I don't want to remember it really as it causes me great upset even today. The match was Everton v Sunderland on 23rd December 1967. I was 9 years old and my dad took me over from our home in Birkenhead to see the game. I'll try to keep it short, my Grandad (on my dad's side) was from Sunderland, and we had other family from Sunderland and the love of the city and the football club was kindly passed down to me. Somehow, we ended up in the Gladwys Street End (I don't know how but there was no segregation then) and the lads got beat 3-0. Despite this, I was hooked on Sunderland. Always have been, always will be.

On our way home I can clearly recall my dad pushing and lifting me on to the bus due to the volume of people trying to get on. It seemed that hundreds of people were trying to get on. There were bus conductors then and when he asked by dad for the fare, my dad put his hand into his pocket only to find that his wallet had been stolen. An Everton fan had stolen it. They knew we were Sunderland supporters as I had my Sunderland scarf on. A number of so-called Everton fans were laughing. I can't remember how we got home but I do remember the bus conductor taking pity on my dad. Maybe he let us off with the fare. My dad then had to explain to my mum what had happened. Just before Christmas. Awful. Just awful.

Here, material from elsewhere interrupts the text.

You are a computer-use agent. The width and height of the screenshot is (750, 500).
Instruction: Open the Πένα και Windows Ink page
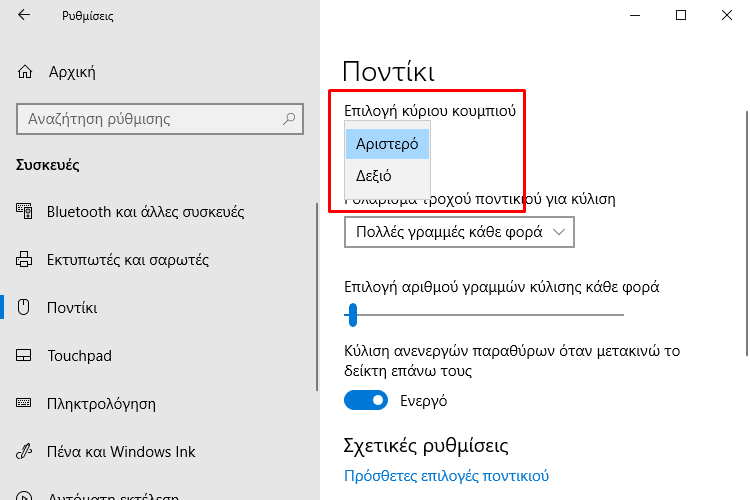point(121,452)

Needless to say, I have an intense hatred for Everton to this day. Why, oh why, did Jordan Pickford sign for them. Anyone other team apart from them Jordan. I still have my scarf from that game.

FAVOURITE GAME

Again, this is difficult as there are a number to choose from but if I may I would like to choose two. The first was Manchester United v Sunderland 11th May 1968. An aunt of mine got me and my dad tickets for this match as she was a season ticket holder at Old Trafford. God only knows why. Anyway, I was 10 then and to see the lads at such a big ground was amazing. We won 2-1 with Colin Suggett and George Mulhall scoring. I was off my head. I just couldn't stop myself, jumping up and down with my dad sitting about six seats away doing the same. I think we were the only Sunderland supporters in the stand. A certain George Best scored for them. Oh! Happy days.

My second and probably most favourite game is the one away to Wrexham 5th May 1979. We were trying to get promoted from the Second Division and it all hinged on the final games. We needed to win to be in with a chance of promotion really and rely on other results going our way. Stoke had a tricky away game at Notts County (how times change.) It was 0-0 at half time, the same at Notts County so still all to play for. Wrexham scored early in the second half and with about 12 minutes to go it looked as if we wouldn't make it despite having lots of pressure. Then a free kick was given on the right. Up stepped Kevin Arnott to put in a great cross for Wilf Rostron to head home. Bedlam. Absolute bedlam. I can't remember how many Sunderland supporters were there but I reckon at least 15,000. We filled most of the racecourse ground. Then Wrexham broke away, down the left and a good cross was put in the middle for Dixie McNeill to send a bullet header in. But no. Barry Siddall made a brilliant point blank save, pushing the ball over the bar. Barry caught the resulting corner and immediately threw the ball out to Rostron on the left who ran into the Wrexham half passed across to Wayne Entwhistle who headed it on to Alan Brown. The Wrexham centre half should have cleared it, but the ball went between his legs and there was Alan to bang it in and he ran the length of the pitch celebrating. Pandemonium. Shear Pandemonium. Two goals in the space of about four or five minutes. From being at the front of the crowd, we ended up at the back. We hugged so many supporters that day, complete strangers but we were as one. It ended up 2-1 to the lads and for a brief few minutes we all thought we had made it. After what seemed ages, news filtered through that Stoke had scored with two minutes to go too and had beaten Notts County 1-0. You could hear a pin drop. We had finished fourth, only a point behind Stoke. If my memory serves me right, I think there were only three points between the top four clubs. I just stood, looked at my dad without a word spoken. Shattered dreams. We went home in silence but once home we both said how proud we were. A never to be forgotten day. Thank you dad. Hope you are looking down on the lads now from heaven.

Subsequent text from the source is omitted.